**Data supplied:**
==*==

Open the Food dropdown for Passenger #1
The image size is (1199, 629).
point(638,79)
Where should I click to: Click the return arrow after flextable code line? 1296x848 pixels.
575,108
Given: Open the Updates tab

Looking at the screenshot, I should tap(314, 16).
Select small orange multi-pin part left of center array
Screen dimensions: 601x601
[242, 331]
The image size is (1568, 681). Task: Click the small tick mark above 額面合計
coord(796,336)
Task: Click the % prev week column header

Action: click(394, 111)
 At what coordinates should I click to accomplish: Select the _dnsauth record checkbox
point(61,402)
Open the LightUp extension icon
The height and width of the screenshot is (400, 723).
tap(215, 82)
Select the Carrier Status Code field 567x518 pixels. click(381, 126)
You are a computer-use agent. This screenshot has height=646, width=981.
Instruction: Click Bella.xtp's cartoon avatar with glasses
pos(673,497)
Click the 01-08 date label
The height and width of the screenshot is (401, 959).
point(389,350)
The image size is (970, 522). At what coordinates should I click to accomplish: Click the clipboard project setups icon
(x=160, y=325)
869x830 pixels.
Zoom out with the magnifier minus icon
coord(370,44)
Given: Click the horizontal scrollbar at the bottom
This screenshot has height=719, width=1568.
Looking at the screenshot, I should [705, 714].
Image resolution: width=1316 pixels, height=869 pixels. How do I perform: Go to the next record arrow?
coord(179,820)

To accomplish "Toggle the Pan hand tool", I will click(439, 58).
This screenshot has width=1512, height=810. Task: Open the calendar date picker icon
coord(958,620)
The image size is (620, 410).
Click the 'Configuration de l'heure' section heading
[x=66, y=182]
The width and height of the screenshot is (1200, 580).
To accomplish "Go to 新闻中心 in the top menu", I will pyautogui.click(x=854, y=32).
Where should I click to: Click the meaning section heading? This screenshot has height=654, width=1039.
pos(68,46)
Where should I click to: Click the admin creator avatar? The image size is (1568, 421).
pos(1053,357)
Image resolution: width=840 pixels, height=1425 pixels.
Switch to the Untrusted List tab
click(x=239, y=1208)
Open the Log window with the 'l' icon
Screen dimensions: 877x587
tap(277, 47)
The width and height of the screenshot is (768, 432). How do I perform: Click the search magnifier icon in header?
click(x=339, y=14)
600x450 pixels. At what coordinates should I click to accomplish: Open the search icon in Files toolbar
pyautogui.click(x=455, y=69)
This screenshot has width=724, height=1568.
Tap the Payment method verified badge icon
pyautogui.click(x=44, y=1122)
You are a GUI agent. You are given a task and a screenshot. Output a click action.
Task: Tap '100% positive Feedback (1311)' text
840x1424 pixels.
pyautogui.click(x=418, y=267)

==*==

From the top of the material above, print every line exactly, ending with the line that holds "869x830 pixels.".

**Exercise response:**
Open the Food dropdown for Passenger #1
The image size is (1199, 629).
point(638,79)
Where should I click to: Click the return arrow after flextable code line? 1296x848 pixels.
575,108
Given: Open the Updates tab

Looking at the screenshot, I should tap(314, 16).
Select small orange multi-pin part left of center array
Screen dimensions: 601x601
[242, 331]
The image size is (1568, 681). Task: Click the small tick mark above 額面合計
coord(796,336)
Task: Click the % prev week column header

Action: click(394, 111)
 At what coordinates should I click to accomplish: Select the _dnsauth record checkbox
point(61,402)
Open the LightUp extension icon
The height and width of the screenshot is (400, 723).
tap(215, 82)
Select the Carrier Status Code field 567x518 pixels. click(381, 126)
You are a computer-use agent. This screenshot has height=646, width=981.
Instruction: Click Bella.xtp's cartoon avatar with glasses
pos(673,497)
Click the 01-08 date label
The height and width of the screenshot is (401, 959).
point(389,350)
The image size is (970, 522). At what coordinates should I click to accomplish: Click the clipboard project setups icon
(x=160, y=325)
869x830 pixels.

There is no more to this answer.